WORK INSTRUCTIONS
Pictures in the entries below are excluded; copy only the lines from the one containing "Screen dimensions: 1024x643" to the one containing "the Jasper's Market", both included.

RECORDS SUPPLIED
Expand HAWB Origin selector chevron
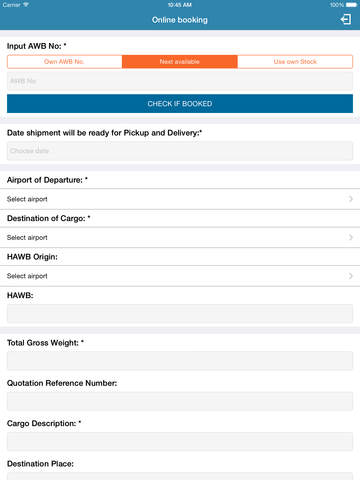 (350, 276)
--
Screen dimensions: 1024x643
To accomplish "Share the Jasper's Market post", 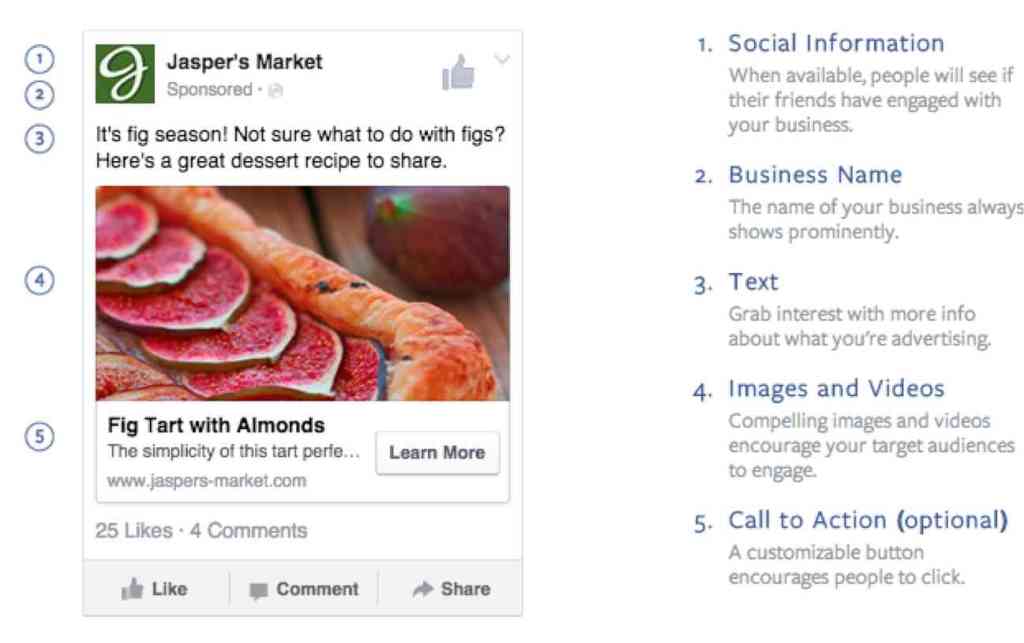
...
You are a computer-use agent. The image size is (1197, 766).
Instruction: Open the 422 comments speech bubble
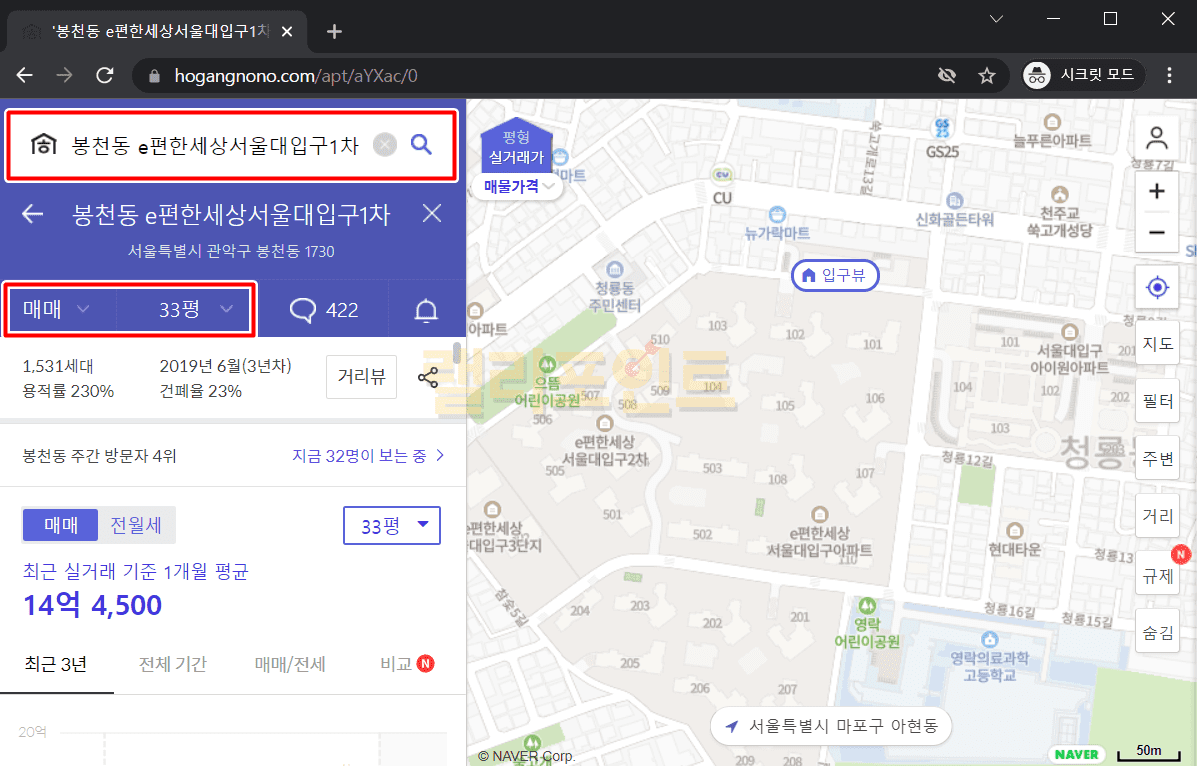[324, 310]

RESPONSE TO THE EXERCISE
Screen dimensions: 1024x643
To accomplish "Share the Jasper's Market post", 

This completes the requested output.